Build a Token Bucket Rate Limiter: Deep Guide 2026

What Is a Token Bucket Rate Limiter?

A token bucket rate limiter controls traffic by adding tokens to a bucket at a fixed rate and requiring one token per request, allowing short bursts up to the bucket’s capacity while enforcing a steady long-term limit.

How to Build a Token Bucket Rate Limiter: Deep Guide 2026

How to Build a Token Bucket Rate Limiter: Deep Guide 2026

A practical, implementation-first guide for backend engineers who need to actually understand — not just import — rate limiting.

TL;DR: This tutorial builds a token bucket rate limiter in Node.js from scratch, covering the algorithm’s math, a single-node implementation, a distributed Redis + Lua version for multi-server APIs, and the tuning and monitoring practices needed to run it in production.

What Is a Token Bucket Rate Limiter?

Every backend engineer eventually hits the same wall: an API endpoint gets hammered, either by a buggy client, an aggressive scraper, or a legitimate traffic spike, and something needs to say “slow down.” Most tutorials tell you to install a rate-limiting package and move on. That’s fine for a weekend project. It falls apart the moment you need to reason about burst behavior, distributed consistency across multiple servers, or why your limiter let through three times the traffic you configured during a load test.

This tutorial builds a rate limiter from first principles using the token bucket algorithm, and takes it from a single in-memory implementation all the way to a distributed, Redis-backed system suitable for production.

What you’ll build, in seven parts:

Why rate limiting matters, and why most explanations get it wrong
Comparing the four major rate-limiting algorithms
The token bucket algorithm, explained mathematically
Implementing an in-memory token bucket in Node.js
Scaling to multiple servers with a Redis-backed limiter
Edge cases, precision issues, and tuning burst capacity
Production concerns: headers, monitoring, and graceful degradation

Part 1: Why Rate Limiting Matters, and Why Most Explanations Get It Wrong

Rate limiting exists to answer one question: how much load is an individual client allowed to place on your system in a given window of time? That sounds simple, but the naive answer — “count requests, reject after N” — hides three problems that only show up once you’re at scale.
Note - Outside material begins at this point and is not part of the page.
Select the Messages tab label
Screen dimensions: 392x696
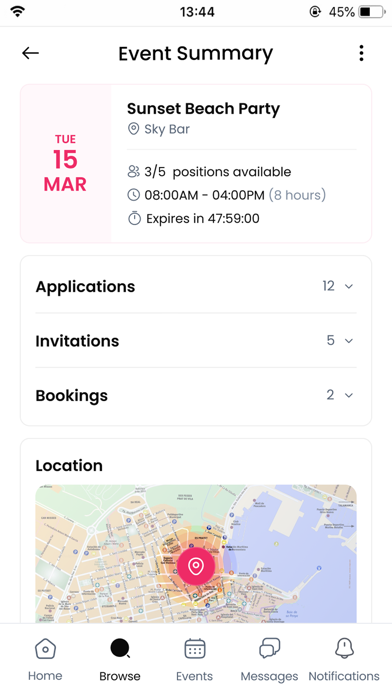[269, 676]
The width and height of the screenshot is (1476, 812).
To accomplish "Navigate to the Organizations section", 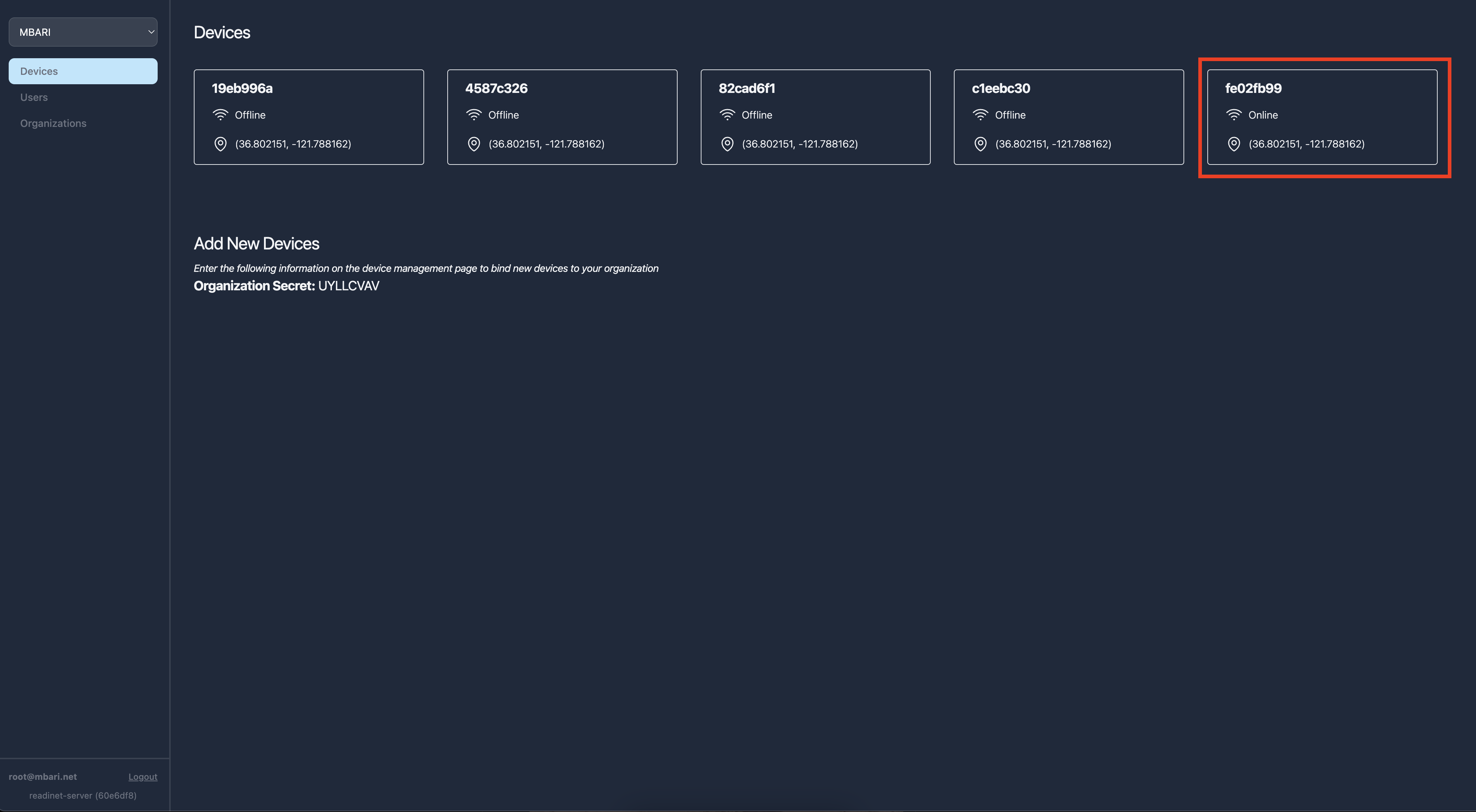I will point(53,123).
First, a counter that resets on a clock boundary lets clients burst at the edges. If you allow 100 requests per minute and reset the counter every minute on the dot, a client can send 100 requests at 11:59:59 and another 100 at 12:00:01 — 200 requests in two seconds, technically within the rules. Second, naive counters are usually implemented per-process, so if you run five instances of your API behind a load balancer, a client can send five times their allowed rate simply by being routed to different servers. Third, most tutorials ignore the difference between limiting for fairness (stop one user from starving others) and limiting for protection (stop your database from falling over) — these have different tuning requirements and sometimes need different algorithms entirely.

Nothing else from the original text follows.